Given exercise — Duplicate these items line for line.

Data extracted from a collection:
>> Begin
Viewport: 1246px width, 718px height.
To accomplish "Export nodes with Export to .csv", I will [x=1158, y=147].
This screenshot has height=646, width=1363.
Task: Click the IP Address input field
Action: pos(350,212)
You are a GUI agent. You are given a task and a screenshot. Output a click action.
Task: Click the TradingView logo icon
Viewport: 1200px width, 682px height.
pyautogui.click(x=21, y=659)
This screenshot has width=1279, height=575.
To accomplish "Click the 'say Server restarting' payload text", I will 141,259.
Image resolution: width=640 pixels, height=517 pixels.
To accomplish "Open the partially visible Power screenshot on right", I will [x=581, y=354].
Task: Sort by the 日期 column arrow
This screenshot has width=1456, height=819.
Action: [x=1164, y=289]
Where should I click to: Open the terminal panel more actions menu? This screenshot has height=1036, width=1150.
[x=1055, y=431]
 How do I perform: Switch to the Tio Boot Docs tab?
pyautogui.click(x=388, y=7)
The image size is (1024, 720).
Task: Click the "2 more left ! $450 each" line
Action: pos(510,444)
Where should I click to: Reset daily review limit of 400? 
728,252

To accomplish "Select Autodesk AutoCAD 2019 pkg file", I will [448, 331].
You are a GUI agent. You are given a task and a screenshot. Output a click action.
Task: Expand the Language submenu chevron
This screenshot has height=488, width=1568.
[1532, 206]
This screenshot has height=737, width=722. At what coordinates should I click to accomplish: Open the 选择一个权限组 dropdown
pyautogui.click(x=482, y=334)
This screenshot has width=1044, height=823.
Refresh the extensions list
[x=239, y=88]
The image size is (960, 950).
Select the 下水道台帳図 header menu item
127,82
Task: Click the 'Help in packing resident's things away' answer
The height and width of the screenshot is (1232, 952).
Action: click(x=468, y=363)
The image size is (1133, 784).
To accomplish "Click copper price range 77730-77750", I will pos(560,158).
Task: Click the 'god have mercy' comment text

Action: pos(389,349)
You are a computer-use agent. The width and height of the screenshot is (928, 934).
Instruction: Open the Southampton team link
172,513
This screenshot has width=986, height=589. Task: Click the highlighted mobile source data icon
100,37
>> End
Result below —
Viewport: 1246px width, 718px height.
To accomplish "Export nodes with Export to .csv", I will [x=1158, y=147].
This screenshot has height=646, width=1363.
Task: Click the IP Address input field
Action: pos(350,212)
You are a GUI agent. You are given a task and a screenshot. Output a click action.
Task: Click the TradingView logo icon
Viewport: 1200px width, 682px height.
pyautogui.click(x=21, y=659)
This screenshot has width=1279, height=575.
To accomplish "Click the 'say Server restarting' payload text", I will 141,259.
Image resolution: width=640 pixels, height=517 pixels.
To accomplish "Open the partially visible Power screenshot on right", I will [x=581, y=354].
Task: Sort by the 日期 column arrow
This screenshot has width=1456, height=819.
Action: [x=1164, y=289]
Where should I click to: Open the terminal panel more actions menu? This screenshot has height=1036, width=1150.
[x=1055, y=431]
 How do I perform: Switch to the Tio Boot Docs tab?
pyautogui.click(x=388, y=7)
The image size is (1024, 720).
Task: Click the "2 more left ! $450 each" line
Action: pos(510,444)
Where should I click to: Reset daily review limit of 400? 
728,252

To accomplish "Select Autodesk AutoCAD 2019 pkg file", I will [448, 331].
You are a GUI agent. You are given a task and a screenshot. Output a click action.
Task: Expand the Language submenu chevron
This screenshot has height=488, width=1568.
[1532, 206]
This screenshot has height=737, width=722. At what coordinates should I click to accomplish: Open the 选择一个权限组 dropdown
pyautogui.click(x=482, y=334)
This screenshot has width=1044, height=823.
Refresh the extensions list
[x=239, y=88]
The image size is (960, 950).
Select the 下水道台帳図 header menu item
127,82
Task: Click the 'Help in packing resident's things away' answer
The height and width of the screenshot is (1232, 952).
Action: click(x=468, y=363)
The image size is (1133, 784).
To accomplish "Click copper price range 77730-77750", I will pos(560,158).
Task: Click the 'god have mercy' comment text

Action: pos(389,349)
You are a computer-use agent. The width and height of the screenshot is (928, 934).
Instruction: Open the Southampton team link
172,513
This screenshot has width=986, height=589. Task: Click the highlighted mobile source data icon
100,37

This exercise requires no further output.